__ACTION ITEM 1__
In the Avon employment terms, what salary cap applies to the Company's contribution to the pension scheme?
__ACTION ITEM 2__
Do these statements agree with the Avon employment terms? Answer yes or no for each and quote the deciding words. (a) An employee with 2-5 years of service with Avon has an entitlement of 16 weeks. (b) The pension scheme is open only to permanent employees. (c) Amounts paid to an employee who opts out of the pension scheme are treated as salary under the Agreement.
__ACTION ITEM 3__
Extend the Avon employment terms beyond their final sentence with one or two more paragraphs in the same contractual style.

Service with Avon | Entitlement | |
0-1 year | 4 weeks | |
1-2 year | 8 weeks | |
2-5 years | 16 weeks | |
5+ years | 26 weeks |
Pension Scheme: | The Company operates an employee contributory pension scheme, which is open to all permanent and fixed term employees. Under current Auto Enrolment legislation, the Company is required to enrol automatically employees who meet certain criteria into a qualifying scheme. Full details of the current Avon Pension Scheme, the enrolment criteria and how auto-enrolment is applied can be found in the pension documents, which will be provided to you separately. Such pension documents, along with the rules and trust deed for the pension scheme, shall govern your participation in the Company’s pension scheme. |
The Company’s contribution to the pension scheme for you will be 18% of pensionable pay with a salary cap of £154,200 based on your contribution to the scheme (as further outlined in the pension documents separately provided to you); provided, that if you elect to opt out of automatic enrolment or re-enrolment into the Avon Pension Scheme, the Company will instead pay you the amounts that would otherwise be contributed to the pension scheme in accordance with the opt-out provisions of the pension scheme and the Company’s remuneration payment practices. Such payment will not be treated as salary for any purpose under this Agreement.

__SUPPLIED RECORDS__
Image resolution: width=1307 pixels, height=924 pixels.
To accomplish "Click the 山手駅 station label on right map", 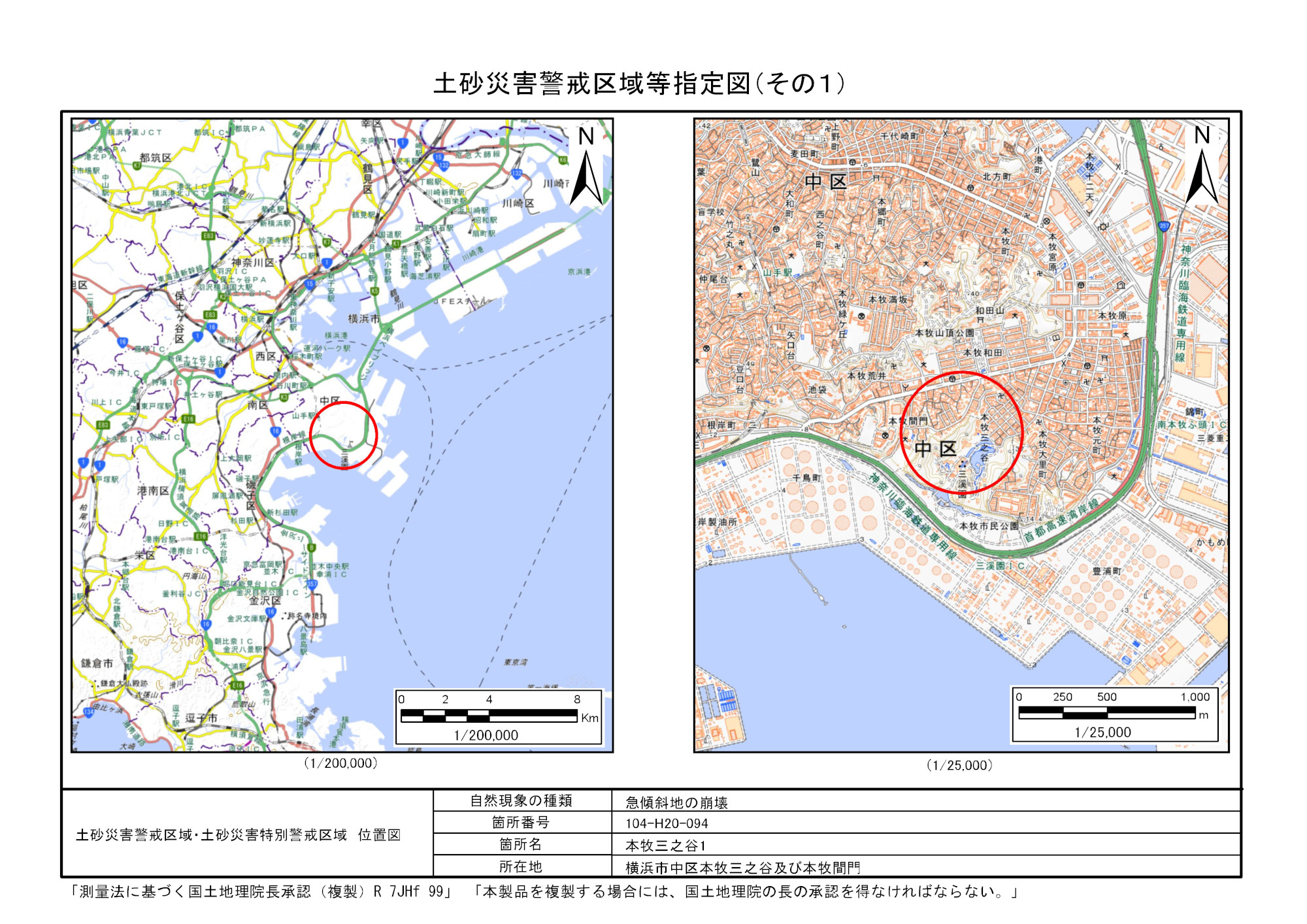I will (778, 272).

...

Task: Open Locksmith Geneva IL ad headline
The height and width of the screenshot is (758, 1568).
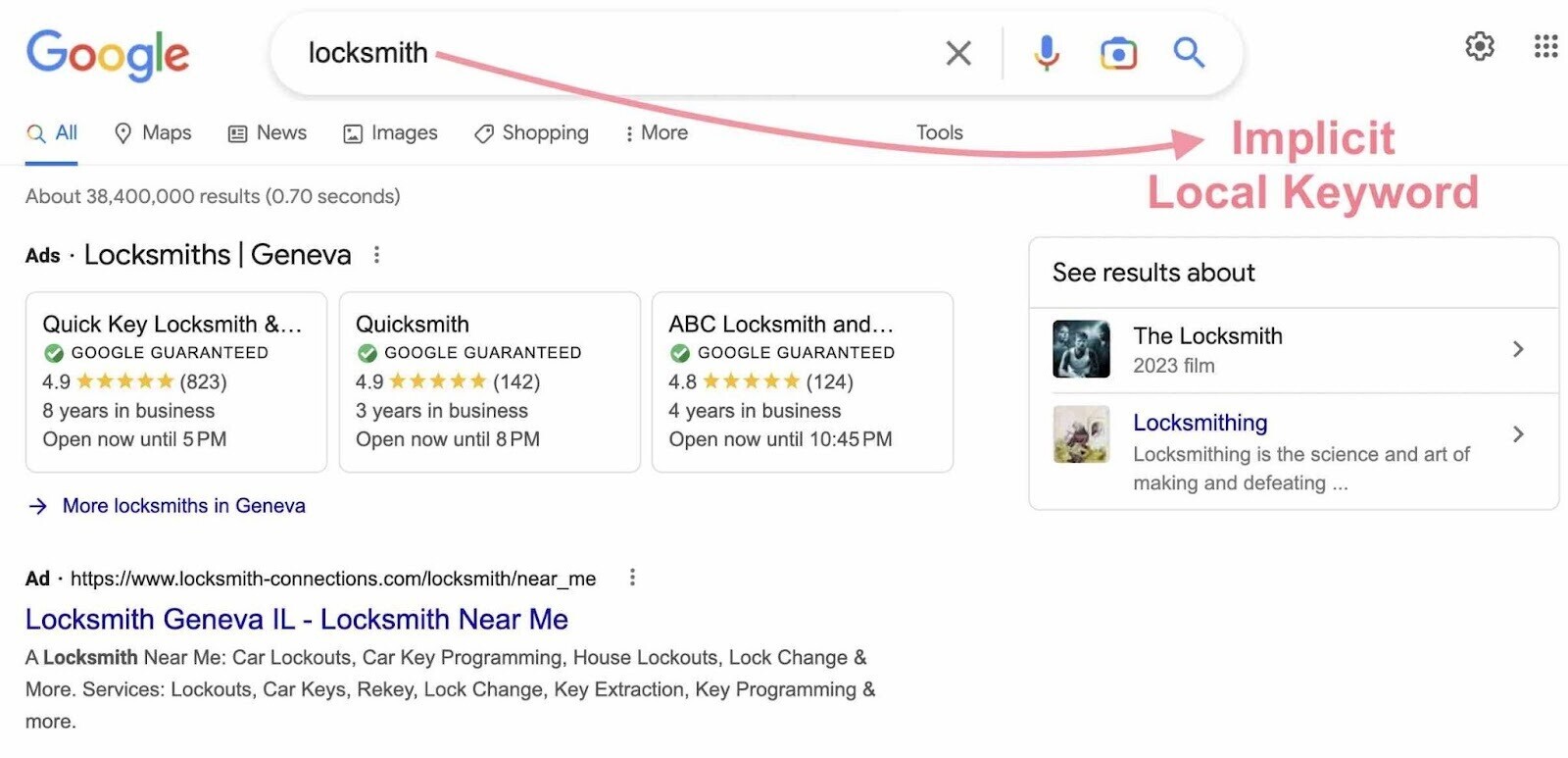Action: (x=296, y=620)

__TASK RESPONSE 1__
£154,200

__TASK RESPONSE 2__
(a) Yes: "2-5 years | 16 weeks"
(b) No: "open to all permanent and fixed term employees"
(c) No: "Such payment will not be treated as salary for any purpose under this Agreement."

__TASK RESPONSE 3__
For tax purposes, the Pension Input Period in the Avon Pension Scheme ends on 31st March each year.
The Company intends to comply with its employer duties under the Automatic Enrolment Laws as they apply to you and will automatically enrol or re-enrol you into a pension scheme as and when required by law. You are required to notify the Company in writing if you have registered for, or are otherwise eligible for, any form of tax protection which may be lost or prejudiced as a result of your automatic enrolment or re-enrolment into a pension scheme. The Company will have no liability to you in respect of any adverse tax consequences of your automatic enrolment or re-enrolment if you fail to provide such notification, or if the notification you provide is less than one week prior to your automatic enrolment or re-enrolment date.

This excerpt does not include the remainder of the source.